In more than fifteen years of buying companies in Spain, I have learned that one professional’s influence on the outcome of a deal is disproportionately large relative to the attention they receive: the entrepreneur’s tax adviser.

I do not mean the tax team from a large law firm brought in during due diligence. I mean the long-standing adviser — the trusted accountant who has managed the company’s books for twenty years, the professional who knows every nuance of the entrepreneur’s corporate structure. That person can be the best ally of a well-executed deal or, unintentionally, its principal obstacle.

Why the tax adviser matters so much

A business sale is, among other things, a first-order tax event. For an entrepreneur whose wealth is concentrated in their company, the way a deal is structured can mean a difference of hundreds of thousands — or millions — of euros in the tax bill.

But the tax adviser’s impact goes far beyond tax optimisation. They are typically the entrepreneur’s confidant, the information gatekeeper, and the key influencer. If the adviser says “I don’t trust this” or “the price is too low,” the entrepreneur will likely pull back.

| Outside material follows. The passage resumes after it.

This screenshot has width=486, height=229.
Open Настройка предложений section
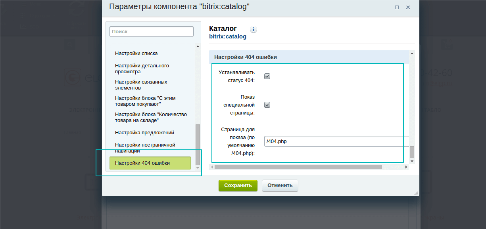[x=144, y=133]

What a good tax adviser does before the sale

The work begins years before, preparing the company for a tax-efficient sale: establishing the right corporate structure (holding company, fiscal regime), cleaning the accounts, formalising related-party transactions, and provisioning known contingencies.

Common mistakes

Overprotection. Some advisers, out of excessive protectiveness, discourage the deal at any complexity. Their job is not to decide whether the entrepreneur sells, but to ensure that if they do, it happens on the best possible terms.

Unfamiliarity with M&A. The tax treatment of a share sale has specificities that differ from a standard corporate tax return. Not every tax adviser has this expertise.

Acting as an intermediary. Sometimes the tax adviser attempts to negotiate the price or deal conditions, overstepping their role.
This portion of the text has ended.